How effective is the seasonal flu vaccine?

The effectiveness of flu vaccines can vary greatly. It varies from season to season, partly because the age of the person getting the shot and their health status matter regarding the flu vaccine’s effectiveness. It can also vary depending on the match between the dominant virus and the vaccine’s match to that strain. However, the flu vaccine match has been good in recent years, preventing flu illness and complications. However, it still is possible for the flu vaccination benefits to vary depending on the characteristics of the vaccinated individual (age and health), types of flu viruses making rounds, and the type of flu vaccine used.

Benefits of flu vaccination include:

  • It can prevent you from getting sick with the flu.
  • Flu vaccination reduces the risk of getting flu-associated hospitalisation.
  • According to several studies, seasonal flu vaccination reduces the illness severity in people who’ve been vaccinated but still got sick {1}
  • Seasonal flu vaccination is especially important as a preventive tool for people suffering from certain chronic illnesses. For example, the flu vaccination has reduced rates of cardiac events amongst those with heart disease {2}.
  • When pregnant women get the seasonal flu vaccination, it protects them and their infants in the first few months of life from the flu.

What are the first symptoms of seasonal flu?

At first, flu symptoms will seem like a common cold. You’ll experience symptoms like sneezing, sore throat, and runny nose. However, you’ll notice that the flu doesn’t act like a common cold since it comes on suddenly, and while colds feel bad, the flu will make you feel miserable. Common symptoms of seasonal flu include:

  • Aching muscles
  • Headache
  • Fever
  • Chills and sweats
  • Shortness of breath
  • Runny and stuffy nose
  • Sore throat
  • Eye pain
  • Tiredness and weakness
  • Dry, persistent cough
  • Vomiting and diarrhoea (often more common in kids than adults)

Are flu and allergy the same?

Our Allergy Test kit

Even though some allergy symptoms and flu symptoms may seem similar, these two are different conditions. Flu and allergy affect the respiratory system, so they share many symptoms. However, it’s easy to tell them apart even with the symptoms. For example, while you’ll experience a fever when you have flu, allergies don’t come with a fever. The flu will cause your body to suffer from pain and aches, while an allergy won’t. At the beginning of your flu infection, you’ll feel extreme exhaustion which you won’t feel when suffering from seasonal allergies.

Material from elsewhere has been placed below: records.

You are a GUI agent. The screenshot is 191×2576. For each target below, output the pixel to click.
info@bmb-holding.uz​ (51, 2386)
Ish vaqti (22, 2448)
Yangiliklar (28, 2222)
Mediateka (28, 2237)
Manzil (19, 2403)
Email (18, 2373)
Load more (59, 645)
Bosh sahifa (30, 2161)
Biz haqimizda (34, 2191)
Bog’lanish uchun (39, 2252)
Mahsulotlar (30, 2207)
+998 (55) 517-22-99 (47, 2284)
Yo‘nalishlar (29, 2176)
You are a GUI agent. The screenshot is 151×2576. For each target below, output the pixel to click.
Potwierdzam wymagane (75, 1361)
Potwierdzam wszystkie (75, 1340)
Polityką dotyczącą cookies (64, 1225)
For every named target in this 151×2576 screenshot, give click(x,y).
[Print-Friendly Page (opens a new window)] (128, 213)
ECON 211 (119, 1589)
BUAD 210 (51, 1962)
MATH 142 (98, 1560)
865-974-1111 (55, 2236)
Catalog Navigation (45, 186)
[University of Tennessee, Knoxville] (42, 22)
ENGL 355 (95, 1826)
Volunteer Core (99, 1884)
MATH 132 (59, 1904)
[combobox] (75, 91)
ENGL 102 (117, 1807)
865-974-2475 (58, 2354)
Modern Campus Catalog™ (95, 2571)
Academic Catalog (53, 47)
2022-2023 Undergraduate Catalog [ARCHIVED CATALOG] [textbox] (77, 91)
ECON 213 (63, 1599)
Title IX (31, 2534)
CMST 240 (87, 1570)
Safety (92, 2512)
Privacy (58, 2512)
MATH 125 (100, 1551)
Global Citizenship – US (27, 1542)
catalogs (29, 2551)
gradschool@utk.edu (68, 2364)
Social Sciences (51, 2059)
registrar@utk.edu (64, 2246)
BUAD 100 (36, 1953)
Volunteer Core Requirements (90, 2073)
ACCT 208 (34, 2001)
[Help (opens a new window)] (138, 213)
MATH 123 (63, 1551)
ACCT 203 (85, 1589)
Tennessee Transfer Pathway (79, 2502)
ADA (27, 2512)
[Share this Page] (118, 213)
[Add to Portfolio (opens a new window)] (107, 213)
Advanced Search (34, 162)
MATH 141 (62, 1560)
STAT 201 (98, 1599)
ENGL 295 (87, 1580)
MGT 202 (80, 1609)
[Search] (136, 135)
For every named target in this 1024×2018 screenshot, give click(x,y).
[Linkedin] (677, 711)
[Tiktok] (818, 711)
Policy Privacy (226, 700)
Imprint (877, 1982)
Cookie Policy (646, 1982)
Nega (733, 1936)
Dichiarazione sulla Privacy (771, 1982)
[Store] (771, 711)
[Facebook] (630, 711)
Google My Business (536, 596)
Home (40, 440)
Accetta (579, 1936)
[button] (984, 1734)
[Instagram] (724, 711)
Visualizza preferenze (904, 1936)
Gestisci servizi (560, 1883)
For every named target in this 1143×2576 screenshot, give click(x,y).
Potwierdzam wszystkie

Seasonal flu is accompanied by a cough, while allergies rarely include coughs. You can always protect yourself from the flu by taking a flu vaccine; however, to avoid allergies, you must avoid allergens that may trigger your allergy symptoms. When suffering from allergies, you can easily take an Allergy Test, which will help you narrow down the culprit so you can easily avoid it in your environment or food.


  1. Ferdinands, J. M., Thompson, M. G., Blanton, L., Spencer, S., Grant, L., & Fry, A. M. (2021). Does influenza vaccination attenuate the severity of breakthrough infections? A narrative review and recommendations for further research. Vaccine, 39(28), 3678-3695. (
  2. Udell, J. A., Zawi, R., Bhatt, D. L., Keshtkar-Jahromi, M., Gaughran, F., Phrommintikul, A., Ciszewski, A., Vakili, H., Hoffman, E. B., Farkouh, M. E., & Cannon, C. P. (2013). Association between influenza vaccination and cardiovascular outcomes in high-risk patients: a meta-analysis. JAMA, 310(16), 1711–1720.